▶ [Directions]: The entries should be given again so that each one matches the original exactly.

(Beginning of Entries provided)

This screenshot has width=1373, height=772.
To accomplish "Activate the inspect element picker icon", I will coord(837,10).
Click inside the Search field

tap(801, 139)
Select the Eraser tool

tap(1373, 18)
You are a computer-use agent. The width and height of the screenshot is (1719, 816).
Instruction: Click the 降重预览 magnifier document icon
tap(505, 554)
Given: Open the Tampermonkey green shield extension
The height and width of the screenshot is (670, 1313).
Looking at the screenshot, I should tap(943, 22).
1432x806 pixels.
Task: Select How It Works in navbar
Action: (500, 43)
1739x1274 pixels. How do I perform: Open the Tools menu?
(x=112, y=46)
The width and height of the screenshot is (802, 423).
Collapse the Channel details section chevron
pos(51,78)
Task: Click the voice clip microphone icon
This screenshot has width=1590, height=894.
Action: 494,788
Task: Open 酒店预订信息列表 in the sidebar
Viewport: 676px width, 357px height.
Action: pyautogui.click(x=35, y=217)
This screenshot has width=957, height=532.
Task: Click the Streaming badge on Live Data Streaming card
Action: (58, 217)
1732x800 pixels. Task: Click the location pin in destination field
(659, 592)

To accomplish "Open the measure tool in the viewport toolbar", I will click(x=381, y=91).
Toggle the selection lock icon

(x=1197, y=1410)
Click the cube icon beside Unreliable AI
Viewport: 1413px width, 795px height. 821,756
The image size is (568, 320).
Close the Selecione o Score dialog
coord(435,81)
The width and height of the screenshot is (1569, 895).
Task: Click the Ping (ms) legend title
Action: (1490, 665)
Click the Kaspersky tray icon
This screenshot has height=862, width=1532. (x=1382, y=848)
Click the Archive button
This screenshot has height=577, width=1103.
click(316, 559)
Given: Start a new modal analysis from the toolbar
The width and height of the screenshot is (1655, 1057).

(End of Entries provided)

▶ [Reply]:
This screenshot has width=1373, height=772.
To accomplish "Activate the inspect element picker icon", I will coord(837,10).
Click inside the Search field

tap(801, 139)
Select the Eraser tool

tap(1373, 18)
You are a computer-use agent. The width and height of the screenshot is (1719, 816).
Instruction: Click the 降重预览 magnifier document icon
tap(505, 554)
Given: Open the Tampermonkey green shield extension
The height and width of the screenshot is (670, 1313).
Looking at the screenshot, I should tap(943, 22).
1432x806 pixels.
Task: Select How It Works in navbar
Action: (500, 43)
1739x1274 pixels. How do I perform: Open the Tools menu?
(x=112, y=46)
The width and height of the screenshot is (802, 423).
Collapse the Channel details section chevron
pos(51,78)
Task: Click the voice clip microphone icon
This screenshot has width=1590, height=894.
Action: 494,788
Task: Open 酒店预订信息列表 in the sidebar
Viewport: 676px width, 357px height.
Action: pyautogui.click(x=35, y=217)
This screenshot has width=957, height=532.
Task: Click the Streaming badge on Live Data Streaming card
Action: (58, 217)
1732x800 pixels. Task: Click the location pin in destination field
(659, 592)

To accomplish "Open the measure tool in the viewport toolbar", I will click(x=381, y=91).
Toggle the selection lock icon

(x=1197, y=1410)
Click the cube icon beside Unreliable AI
Viewport: 1413px width, 795px height. 821,756
The image size is (568, 320).
Close the Selecione o Score dialog
coord(435,81)
The width and height of the screenshot is (1569, 895).
Task: Click the Ping (ms) legend title
Action: (1490, 665)
Click the Kaspersky tray icon
This screenshot has height=862, width=1532. (x=1382, y=848)
Click the Archive button
This screenshot has height=577, width=1103.
click(316, 559)
Given: Start a new modal analysis from the toolbar
The width and height of the screenshot is (1655, 1057).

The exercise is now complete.